The first tale concerns newlyweds Michael and Lana (Carson Nicely and Miranda Parham) moving into a house that appears to possess them. Nothing new in that, but it is played in engaging fashion by the two leads, and contains a few sinister moments before a weak ending.
Retribution plays a part in the second piece, a Jason-like story about a bullied child dressing up as a clown and getting his own back on his childhood aggressors.
An astonishingly dim film crew of three decide to record a hoax documentary concerning ‘Bigfoot’, and actually record themselves creating fake footprints in the foliage! A real life cannibal, played by Rodney Osborne takes advantage of the three youngsters’ stupidity by eating them …

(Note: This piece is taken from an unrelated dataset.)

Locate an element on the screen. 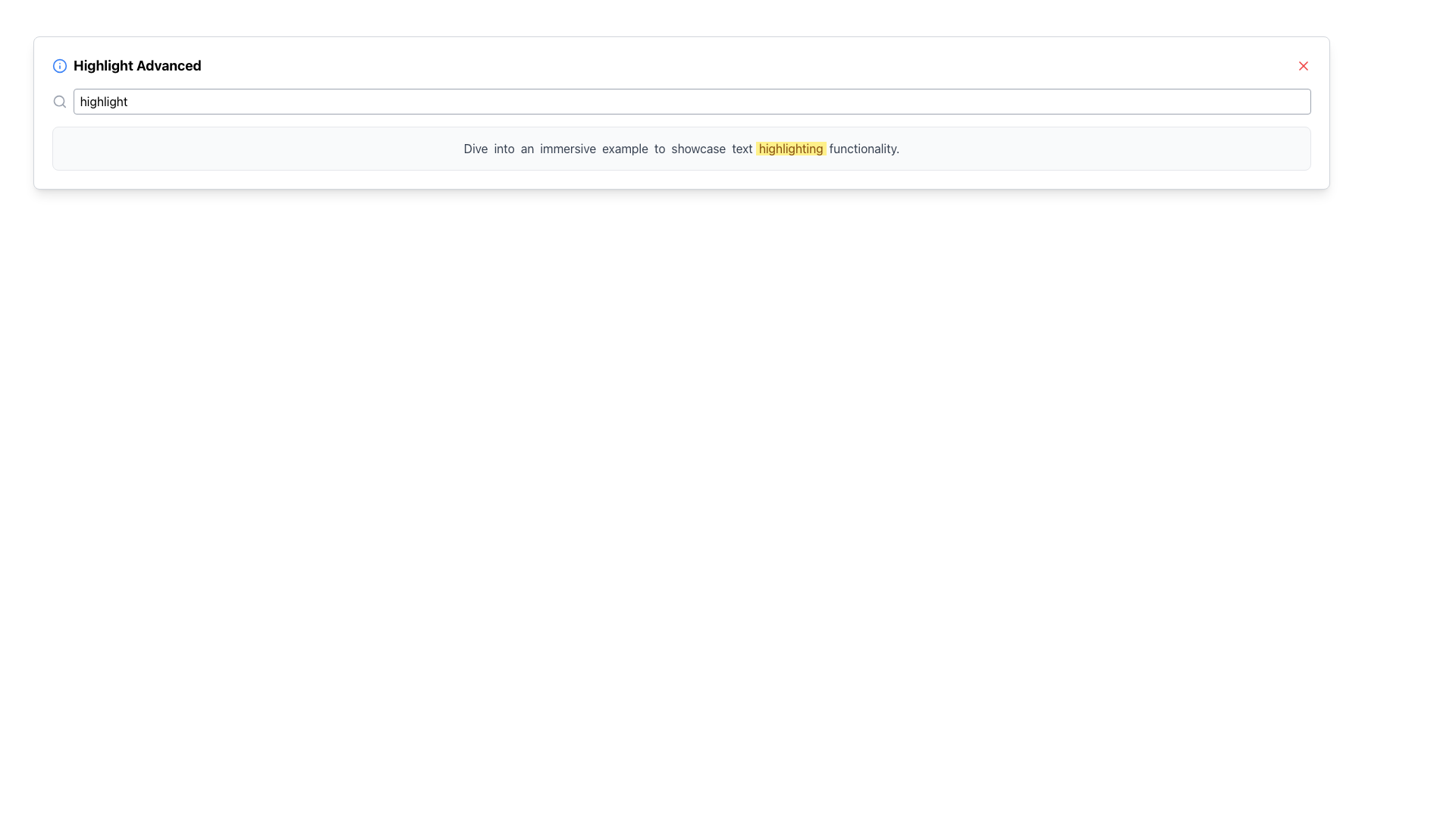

… so it’s no surprise to find that Eddie is himself a revealed to be a cannibal who has lured Will to the hotel in order to eat him – however, in a terrifically unexpected reveal, the killer clown from story two turns up for the finale. The message is that if you surround yourself with negative energy, it will soon consume you.
This is good fun, obviously filmed on a micro-budget, and contains a vein of dark humour that makes up for any acting/production short-falls. The camera turns away from any gore, but there are some frightening moments – the shadow man from story one, the physically intimidating clown from story two, for example. There is an abundance of atmospheric from Director/writer Derrick Granado.